Brooks launching with Mayor Vieau and School Committee member Sam Shumsky. (WMP&I)

Another shift has come to the open 8th Hampden District. This time, it brings a smaller field. On Tuesday, Chicope Ward 2 City Councilor Shane Brooks ended his bid for the seat. His exit leaves the Democratic party primary to fellow councilor Joel McAuliffe and 2021 Councilor aspirant Shirley Arriaga.

Following incumbent Rep Joseph Wagner’s shock retirement announcement, Brooks became one of the first to enter the race. His kickoff featured a full-throated endorsement from Mayor John Vieau. But even when he announced, Brooks was weighing the value of trading up in the political hierarchy at the cost of time and income.

“I took some time last week on vacation to really think about the race,” he said in a text, confirming his exit.
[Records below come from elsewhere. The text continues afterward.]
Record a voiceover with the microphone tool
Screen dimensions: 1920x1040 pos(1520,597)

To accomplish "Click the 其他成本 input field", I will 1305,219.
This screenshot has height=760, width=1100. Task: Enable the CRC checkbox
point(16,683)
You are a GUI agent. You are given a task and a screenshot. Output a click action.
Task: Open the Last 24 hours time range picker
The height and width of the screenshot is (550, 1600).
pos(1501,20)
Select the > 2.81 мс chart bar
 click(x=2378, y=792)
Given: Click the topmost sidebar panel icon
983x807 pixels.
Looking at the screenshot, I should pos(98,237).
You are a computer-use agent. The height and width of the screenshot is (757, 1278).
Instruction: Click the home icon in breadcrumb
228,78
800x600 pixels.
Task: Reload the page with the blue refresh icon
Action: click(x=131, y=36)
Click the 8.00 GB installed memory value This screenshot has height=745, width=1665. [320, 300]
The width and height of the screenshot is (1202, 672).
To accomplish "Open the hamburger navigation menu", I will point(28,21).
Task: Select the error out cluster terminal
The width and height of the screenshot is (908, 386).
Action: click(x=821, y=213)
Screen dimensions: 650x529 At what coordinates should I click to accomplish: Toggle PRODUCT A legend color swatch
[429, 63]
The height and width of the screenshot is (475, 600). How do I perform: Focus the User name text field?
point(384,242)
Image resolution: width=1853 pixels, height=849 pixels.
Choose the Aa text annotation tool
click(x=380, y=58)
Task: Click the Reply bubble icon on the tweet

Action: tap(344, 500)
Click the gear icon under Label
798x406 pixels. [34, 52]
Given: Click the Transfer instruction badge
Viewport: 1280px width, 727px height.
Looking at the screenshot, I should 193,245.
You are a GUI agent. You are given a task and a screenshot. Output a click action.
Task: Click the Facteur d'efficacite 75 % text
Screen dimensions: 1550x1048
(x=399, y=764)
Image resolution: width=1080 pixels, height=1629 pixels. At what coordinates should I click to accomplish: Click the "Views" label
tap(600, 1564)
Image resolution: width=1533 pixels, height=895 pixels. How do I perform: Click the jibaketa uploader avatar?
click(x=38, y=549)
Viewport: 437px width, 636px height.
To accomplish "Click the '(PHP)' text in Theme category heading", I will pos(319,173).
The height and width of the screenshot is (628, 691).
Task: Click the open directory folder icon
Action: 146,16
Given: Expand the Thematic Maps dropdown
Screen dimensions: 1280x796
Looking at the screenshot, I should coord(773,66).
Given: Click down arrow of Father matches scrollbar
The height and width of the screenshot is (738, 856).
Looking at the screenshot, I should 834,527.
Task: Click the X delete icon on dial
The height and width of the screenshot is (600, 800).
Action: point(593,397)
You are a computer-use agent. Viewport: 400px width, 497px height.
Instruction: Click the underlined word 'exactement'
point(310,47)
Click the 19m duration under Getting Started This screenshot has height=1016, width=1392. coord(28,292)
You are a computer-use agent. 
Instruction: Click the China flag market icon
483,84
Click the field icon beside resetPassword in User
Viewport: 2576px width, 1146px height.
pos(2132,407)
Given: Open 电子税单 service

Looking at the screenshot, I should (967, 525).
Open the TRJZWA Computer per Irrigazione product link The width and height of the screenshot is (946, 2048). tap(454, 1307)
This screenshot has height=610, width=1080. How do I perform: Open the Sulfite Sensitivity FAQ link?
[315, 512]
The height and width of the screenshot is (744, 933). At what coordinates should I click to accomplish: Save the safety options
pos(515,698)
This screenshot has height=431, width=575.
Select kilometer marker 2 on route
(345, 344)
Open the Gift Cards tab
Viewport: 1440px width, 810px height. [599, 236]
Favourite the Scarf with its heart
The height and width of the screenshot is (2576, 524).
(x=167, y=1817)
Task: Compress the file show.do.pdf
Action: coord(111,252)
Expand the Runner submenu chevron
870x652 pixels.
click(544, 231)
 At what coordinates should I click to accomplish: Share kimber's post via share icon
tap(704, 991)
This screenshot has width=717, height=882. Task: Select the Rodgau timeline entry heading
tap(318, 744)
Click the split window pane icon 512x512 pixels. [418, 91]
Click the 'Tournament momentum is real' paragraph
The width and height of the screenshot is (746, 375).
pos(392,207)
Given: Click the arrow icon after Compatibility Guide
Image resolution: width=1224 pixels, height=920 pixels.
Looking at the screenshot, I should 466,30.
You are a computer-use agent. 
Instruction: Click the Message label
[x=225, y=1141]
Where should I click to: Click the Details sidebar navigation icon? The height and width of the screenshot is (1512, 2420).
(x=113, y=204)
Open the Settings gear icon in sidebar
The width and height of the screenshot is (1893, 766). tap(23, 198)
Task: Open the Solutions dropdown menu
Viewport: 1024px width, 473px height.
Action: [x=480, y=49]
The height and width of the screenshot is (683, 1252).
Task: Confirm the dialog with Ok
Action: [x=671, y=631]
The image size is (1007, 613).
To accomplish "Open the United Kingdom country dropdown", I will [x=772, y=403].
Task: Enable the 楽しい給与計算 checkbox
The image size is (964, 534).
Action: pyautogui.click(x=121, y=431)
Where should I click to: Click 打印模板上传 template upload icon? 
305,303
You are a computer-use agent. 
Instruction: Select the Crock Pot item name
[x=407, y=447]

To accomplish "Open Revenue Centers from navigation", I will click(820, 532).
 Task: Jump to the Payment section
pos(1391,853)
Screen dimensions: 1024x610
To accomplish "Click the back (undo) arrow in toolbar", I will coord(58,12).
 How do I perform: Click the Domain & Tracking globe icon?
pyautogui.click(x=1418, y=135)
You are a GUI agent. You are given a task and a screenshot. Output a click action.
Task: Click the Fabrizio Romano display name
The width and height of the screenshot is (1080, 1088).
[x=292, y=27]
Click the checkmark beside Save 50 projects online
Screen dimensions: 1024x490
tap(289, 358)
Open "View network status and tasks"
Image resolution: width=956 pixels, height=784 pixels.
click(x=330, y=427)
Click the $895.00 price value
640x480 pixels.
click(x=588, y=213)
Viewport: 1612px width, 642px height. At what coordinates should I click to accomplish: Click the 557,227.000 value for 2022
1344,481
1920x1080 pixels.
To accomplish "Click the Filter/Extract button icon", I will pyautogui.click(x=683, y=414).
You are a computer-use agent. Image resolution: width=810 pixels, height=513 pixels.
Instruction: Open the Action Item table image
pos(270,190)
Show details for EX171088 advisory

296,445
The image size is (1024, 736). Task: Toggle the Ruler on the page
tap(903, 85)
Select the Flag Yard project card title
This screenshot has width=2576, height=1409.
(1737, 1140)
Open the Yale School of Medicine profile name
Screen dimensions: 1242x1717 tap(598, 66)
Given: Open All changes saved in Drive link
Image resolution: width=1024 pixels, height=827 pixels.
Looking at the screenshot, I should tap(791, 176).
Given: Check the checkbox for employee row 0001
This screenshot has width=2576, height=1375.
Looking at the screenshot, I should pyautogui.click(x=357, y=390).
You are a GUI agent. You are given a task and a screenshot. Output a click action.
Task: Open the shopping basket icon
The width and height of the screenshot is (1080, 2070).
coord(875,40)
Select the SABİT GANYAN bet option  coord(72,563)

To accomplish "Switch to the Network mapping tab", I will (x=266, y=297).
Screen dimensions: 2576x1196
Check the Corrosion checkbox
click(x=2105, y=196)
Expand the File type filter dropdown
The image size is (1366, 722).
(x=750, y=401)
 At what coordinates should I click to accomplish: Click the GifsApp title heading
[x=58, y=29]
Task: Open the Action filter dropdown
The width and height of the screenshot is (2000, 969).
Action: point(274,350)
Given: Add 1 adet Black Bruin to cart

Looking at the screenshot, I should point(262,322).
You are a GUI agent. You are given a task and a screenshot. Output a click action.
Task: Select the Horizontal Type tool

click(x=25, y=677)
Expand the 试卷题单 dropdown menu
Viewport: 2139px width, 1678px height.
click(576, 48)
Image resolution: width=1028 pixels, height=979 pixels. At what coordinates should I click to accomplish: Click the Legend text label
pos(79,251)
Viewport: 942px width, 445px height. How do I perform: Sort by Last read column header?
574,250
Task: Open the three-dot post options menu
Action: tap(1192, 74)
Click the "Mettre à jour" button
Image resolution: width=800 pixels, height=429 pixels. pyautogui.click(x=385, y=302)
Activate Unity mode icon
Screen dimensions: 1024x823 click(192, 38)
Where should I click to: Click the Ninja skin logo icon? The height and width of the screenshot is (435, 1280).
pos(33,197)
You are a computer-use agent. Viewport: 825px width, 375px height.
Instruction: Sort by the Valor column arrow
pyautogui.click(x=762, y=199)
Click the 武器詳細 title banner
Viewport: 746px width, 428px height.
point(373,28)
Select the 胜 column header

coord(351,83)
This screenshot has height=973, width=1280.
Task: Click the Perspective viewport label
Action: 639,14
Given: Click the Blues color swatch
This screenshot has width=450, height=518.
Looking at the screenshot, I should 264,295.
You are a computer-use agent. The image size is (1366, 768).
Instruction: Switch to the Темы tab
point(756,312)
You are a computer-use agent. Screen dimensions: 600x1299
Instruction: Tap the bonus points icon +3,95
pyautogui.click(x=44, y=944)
Both the loss in income and moving on from a job he said he enjoys were factors in his decision.

Tuesday was also the deadline to file signatures with the Secretary of State’s office to get on the primary ballot.

The 8th Hampden District consists of nearly all of Chicopee save pockets of Willimansett and downtown.

At his launch at a Chicopee watering hole this month, Brooks did strike a more conservative tone, promising support and funding for public safety workers. However, he also pointed to the growing need for mental health services, something he had witnessed in his day job. His path forward likely hinged on balancing the mood of the city’s older, less progressive enclaves with an appeal to experience.

Speaking to supporters, he pointed to the departures of Wagner and State Senator Eric Lesser, who is running for lieutenant governor. Chicopee, Brooks argued, needed somebody with somebody who had his years in elective office who could step in the breach.

City power brokers such as the numerous and powerful LaFlamme family appear to be behind McAuliffe. He also attracted the backing of several School Committee members and Council colleagues, including Tim Wagner, a freshman School Committee member. That could be a signal amid the noise—Wagner is the son of the outgoing rep.

Arriaga nearly secured an at-large Council seat last year. She has attracted the backing of prominent Latino figures, who are eager to help Chicopee’s growing Hispanic population break out politically in the 413’s second city.

Brooks himself committed few Democratic apostacies. Yet some supporters were clearly conservative independents and GOP friends willing to change their party registration for him. Democratic officeholders in Hampden County have benefitted from this tactic to pad their margins. With Brooks out, those indies in Chicopee could pass on pulling a Democratic ballot. The Republicans could stay put focus on the party’s gubernatorial primary.

Still, there will be Democrats who will seek a home in the now-altered race.

The primary is on September 6. Republican Patrick Deitner and Independent Sean Goonan filed with campaign finance regulators. However, only Goonan has turned in signatures to get on the ballot.